Best Practice Guide – Jade

SGI Altix ICE at CINES

Tyra Van Olmen

CINES

February 2013


1. Introduction

The supercomputer JADE is a computing cluster based on a scalar x86 architecture. It consist of 2880 computing nodes with a peak performance of 267 Tflop/s.

Figure 1. SGI Altix ICE Jade, source: CINES

SGI Altix ICE Jade, source: CINES

 

2. System architecture and configuration

2.1. System configuration

Jade is an SGI Altix Ice 8200 scalar supercomputer with a total peak performance of 267 Tflop/s. The cluster is divided in two parts:

  • Jade-1:
    • 24 racks
    • 12288 cores
    • Intel Harpertown 3.00 GHz processors
    • 32 GB of physical memory per node
    • 147 Tflop/s
  • Jade-2:
    • 21 racks
    • 10752 cores
    • Intel Nehalem 2.8 GHz processors
    • 36 GB of physical memory per node
    • 120 Tflop/s

Each rack includes:

  • 1 leader node
  • 4 Individual Rack Units (IRU). Each IRU contains 16 computing nodes. Each of these nodes is equipped with 2 quad-core processors

In total, Jade is composed of 2880 computing nodes and 23040 cores.

Processor architecture

Jade-1 is equipped with Intel Harpertown (Xeon Quad-Core E5472) processors, and Jade-2 with Intel Nehalem (Xeon Quad-Core X5560) processors.
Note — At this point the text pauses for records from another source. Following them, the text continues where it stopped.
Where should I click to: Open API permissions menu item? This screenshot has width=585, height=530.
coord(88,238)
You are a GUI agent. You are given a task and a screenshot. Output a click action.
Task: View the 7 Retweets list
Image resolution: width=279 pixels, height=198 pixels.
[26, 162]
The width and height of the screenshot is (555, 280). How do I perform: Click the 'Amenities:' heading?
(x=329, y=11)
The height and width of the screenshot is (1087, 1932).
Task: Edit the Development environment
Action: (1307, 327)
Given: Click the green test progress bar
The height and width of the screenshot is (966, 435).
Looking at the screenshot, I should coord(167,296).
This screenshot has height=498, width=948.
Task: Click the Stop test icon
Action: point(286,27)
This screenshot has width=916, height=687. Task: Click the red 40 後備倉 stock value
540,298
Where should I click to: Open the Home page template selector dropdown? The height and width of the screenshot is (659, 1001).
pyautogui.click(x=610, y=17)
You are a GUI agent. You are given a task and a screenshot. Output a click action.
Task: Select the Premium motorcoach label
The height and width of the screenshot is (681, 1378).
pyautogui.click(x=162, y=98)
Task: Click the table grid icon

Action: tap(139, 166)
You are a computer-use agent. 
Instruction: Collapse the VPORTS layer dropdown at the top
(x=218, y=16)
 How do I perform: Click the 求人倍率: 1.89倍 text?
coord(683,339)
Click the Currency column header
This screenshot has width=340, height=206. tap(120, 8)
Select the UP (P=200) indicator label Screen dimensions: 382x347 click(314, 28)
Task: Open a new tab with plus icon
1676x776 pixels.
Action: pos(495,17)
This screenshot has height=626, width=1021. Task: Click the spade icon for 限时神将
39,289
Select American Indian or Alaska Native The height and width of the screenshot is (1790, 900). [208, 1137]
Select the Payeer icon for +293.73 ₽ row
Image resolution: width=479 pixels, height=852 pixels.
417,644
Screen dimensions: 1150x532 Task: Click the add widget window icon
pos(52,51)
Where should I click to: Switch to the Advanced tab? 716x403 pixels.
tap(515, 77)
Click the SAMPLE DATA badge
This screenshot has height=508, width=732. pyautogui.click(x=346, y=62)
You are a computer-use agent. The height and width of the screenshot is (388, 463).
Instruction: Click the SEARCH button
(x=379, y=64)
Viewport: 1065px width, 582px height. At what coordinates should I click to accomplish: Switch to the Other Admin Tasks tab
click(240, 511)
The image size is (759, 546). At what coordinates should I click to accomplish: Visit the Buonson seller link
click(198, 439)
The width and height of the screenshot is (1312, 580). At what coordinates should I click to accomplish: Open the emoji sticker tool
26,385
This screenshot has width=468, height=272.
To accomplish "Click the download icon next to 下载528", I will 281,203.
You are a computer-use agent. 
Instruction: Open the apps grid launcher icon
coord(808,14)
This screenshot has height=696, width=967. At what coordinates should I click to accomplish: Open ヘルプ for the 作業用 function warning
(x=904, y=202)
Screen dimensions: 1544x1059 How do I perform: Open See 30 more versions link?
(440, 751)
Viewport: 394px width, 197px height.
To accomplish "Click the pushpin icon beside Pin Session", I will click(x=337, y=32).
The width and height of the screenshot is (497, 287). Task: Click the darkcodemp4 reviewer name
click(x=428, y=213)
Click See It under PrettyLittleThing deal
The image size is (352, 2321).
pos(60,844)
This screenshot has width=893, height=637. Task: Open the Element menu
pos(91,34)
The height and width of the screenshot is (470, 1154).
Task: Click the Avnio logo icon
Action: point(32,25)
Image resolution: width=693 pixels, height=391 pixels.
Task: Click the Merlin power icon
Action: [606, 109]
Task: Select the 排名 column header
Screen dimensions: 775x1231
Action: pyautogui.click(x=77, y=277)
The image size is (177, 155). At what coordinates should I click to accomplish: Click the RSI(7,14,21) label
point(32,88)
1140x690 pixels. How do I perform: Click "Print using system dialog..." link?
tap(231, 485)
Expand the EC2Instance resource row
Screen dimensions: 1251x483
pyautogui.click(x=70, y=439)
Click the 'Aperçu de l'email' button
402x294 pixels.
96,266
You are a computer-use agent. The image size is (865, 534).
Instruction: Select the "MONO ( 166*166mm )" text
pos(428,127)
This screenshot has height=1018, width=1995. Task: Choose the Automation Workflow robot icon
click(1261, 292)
Intel Harpertown (Xeon Quad-Core E5472) processor

  • quad-core
  • speed: 3.00 GHz
  • peak performance: 12 Gflop/s per core
  • caches:
    • L1: 32 KB for data and 32 KB for instructions
    • L2: 6 MB shared by 2 cores. 2 L2 caches per processor
  • memory bandwidth at the level of the processor: 12.8 GB/s (through FSB)

Intel Nehalem (Xeon Quad-Core X5560) processor

  • quad-core
  • speed: 2.8 GHz
  • peak performance: 11.2 Gflop/s per core
  • caches:
    • L1: 32 KB for data and 32 KB for instructions per core
    • L2: 256 KB per core
    • L3: 8192 KB per processor
  • memory bandwidth at the level of the processor: 25.6 GB/s

Operating system

The operating system on Jade is a Linux SUSE SLES 11 with SGI’s Propack.

Memory architecture

Jade-1

On Jade-1, the nodeboard is composed of:

  • 2 sockets
  • 8 DIMM slots of 4 GB
  • The Memory Controller HUB (MCH) ASIC, also known as the Northbridge, which provides following functions:
    • Uses the Intel Greencreek chipset
    • Provides one independent 1600 MHz front side bus (FSB) interface for each processor socket
    • Has four PCIe
      ports that enable communication with dual InfiniBand interfaces and the Enterprise Southbridge 2E (ESB-2E) chipset
    • Supports eight Fully Buffered DIMMs (FB-DIMMs) for a memory size of 32 GB per node
    • Enables 5.3 GB/s of read bandwidth for FB-DIMM memory, which provides a total read bandwidth of 25.6 GB/s for the 4 dual ranked FB-DIMM channels
    • Enables the System Management Bus (SMBUS) interface
  • Two 4x DDR IB HCA provide connections to the InfiniBand interconnect used in the cluster.

Figure 2. Node from Jade-1

Node from Jade-1

 

Jade-2

On Jade-2, the nodeboard is composed of:

  • 2 sockets
  • 2 banks of 6 DIMM slots (of 2 and 4 GB)
  • Built-in DDR3 memory controller to enable direct processor-to-memory connection, which provides following functions:
    • Replaces traditional front-side bus architecture with Intel Quick Path Interconnect (QPI)
    • Supports 12 DDR3 DIMM for a total memory size of 36 GB per node
    • Provides a total read bandwidth of 25.6 GB/s for one DDR3 DIMM bank
  • One 4x DDR IB dual port HCA provides connections to the InfiniBand interconnect used in the cluster.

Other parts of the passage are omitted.